Un Estado fallido

La convulsión y el estallido de violencia desatado por la sentencia del Tribunal Supremo, perfecta únicamente en su resultado de no contentar a nadie (salvo a los propios encausados, que ya se las prometen muy felices), no debería sorprender a nadie. De hecho no creo que a nadie sorprenda. Aunque algunos lo simulen. 

Y no podemos darnos por sorprendidos porque esta situación ha sido fraguada, incubada y cuidadosamente cebada por todos los Gobiernos desde la Transición que comenzó el año 1.978 hasta el tristísimo día de hoy.

Podríamos repasar el infausto y criminal calendario, los hitos del camino que nos llevaban, inexorablemente, a este momento. Ya desde la propia Constitución con la introducción del palabro nacionalidades y el parto del infame Estado de las Autonomías, agencias de colocación masiva para los partidos y cáncer que ha ido carcomiendo las entrañas de la nación, pasando por la ley electoral, que favorece claramente a los partidos nacionalistas, se han venido dando continuos pasos suicidas contra el Estado soberano para convertirlo en un conjunto de taifas cada una de ellas comandada por un jefecillo con un ejército a su cargo.
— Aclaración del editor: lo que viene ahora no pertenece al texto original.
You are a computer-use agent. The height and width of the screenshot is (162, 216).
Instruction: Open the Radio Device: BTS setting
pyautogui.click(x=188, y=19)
El paso de una frontera que debió ser infranqueable de la cesión de las competencias en Educación e Interior a las Consejerías. Un paso que jamás se debió dar.

La progresiva e imparable eliminación de la lengua de todos los españoles de las aulas y la administración pública ante la pasividad del Estado, dejando solos y desamparados a todos los que querían educar a sus hijos en español, a todos los que han sido marginados, excluidos, por ser castellanohablantes. 

Y así hasta el infinito.

La práctica desaparición del Estado español en Comunidades como la catalana o la vasca (y desgraciadamente cada vez más algunas otras) no podía llevarnos más que a esto.

No pueden darse por sorprendidos los que nos han traído hasta aquí. .

Los que lo han hecho premeditadamente, Zapatero, ahora Sánchez, y tantos otros, ni aquellos que quizá no querían este desenlace pero que, con sus cesiones, su comprensión y pasividad interesada (siempre necesarios los votos nacionalistas) han conseguido el mismo fin.

 

Tanto los irresponsables socialistas como los no menos insensatos populares que ahora se rasgan las manchadas vestiduras. Todos ellos culpables de la progresiva e irremediable destrucción de la España que conocíamos, la de nuestros abuelos, para transformarla en una amalgama de hijos bastardos y rebeldes, de Estados paralelos prestos a rebelarse contra el padre en cuanto tienen la ocasión.

Todo ello nos ha llevado a esto: una región española en rebelión constante contra el Estado, con su máximo dirigente (representante del Estado en esa región, no lo olvidemos) insultando a diario a la Nación española y a los habitantes de las regiones que la integran, incumpliendo las leyes y sentencias de los Tribunales españoles sin que se le obligue desde los poderes del Estado a su acatamiento, con un cuerpo policial propio y a sus ordenes formado, en gran parte, por nacionalistas furibundos que son más activistas que policías, con una juventud adoctrinada en el odio a España y a todo lo español (resulta deprimente ver hoy, día de la huelga general ilegal en Cataluña, las imágenes en televisión de esos montones de chavales, sentados en la Plaza de la Universidad en Barcelona, esos estudiantes de catorce, quince años, con banderas esteladas a modo de capa, que no deben saber aún ni cuál es su lugar en el mundo pero ya están seguros de saber que Cataluña no es España…) y, en fin, una sociedad partida, fraccionada, enfrentada y enferma en su raíz, en su tronco y en sus ramas por el descuido y el abandono suicida del que debió cuidarla, de los que debieron no consentirle ni tan siquiera el primer desmán, para que no resultara, como aquel niño que actúa mal y no se le castiga, y que ya no hay manera de devolver al camino recto.  

¿Es tiempo aún de salvar el árbol? El que esto escribe quiere pensar que sí.

Más esa sanación precisaría de decisiones quirúrgicas y de un empecinamiento inquebrantable de años.

Al menos los mismos que llevamos dolosamente perdidos por tanta insensata impasibilidad.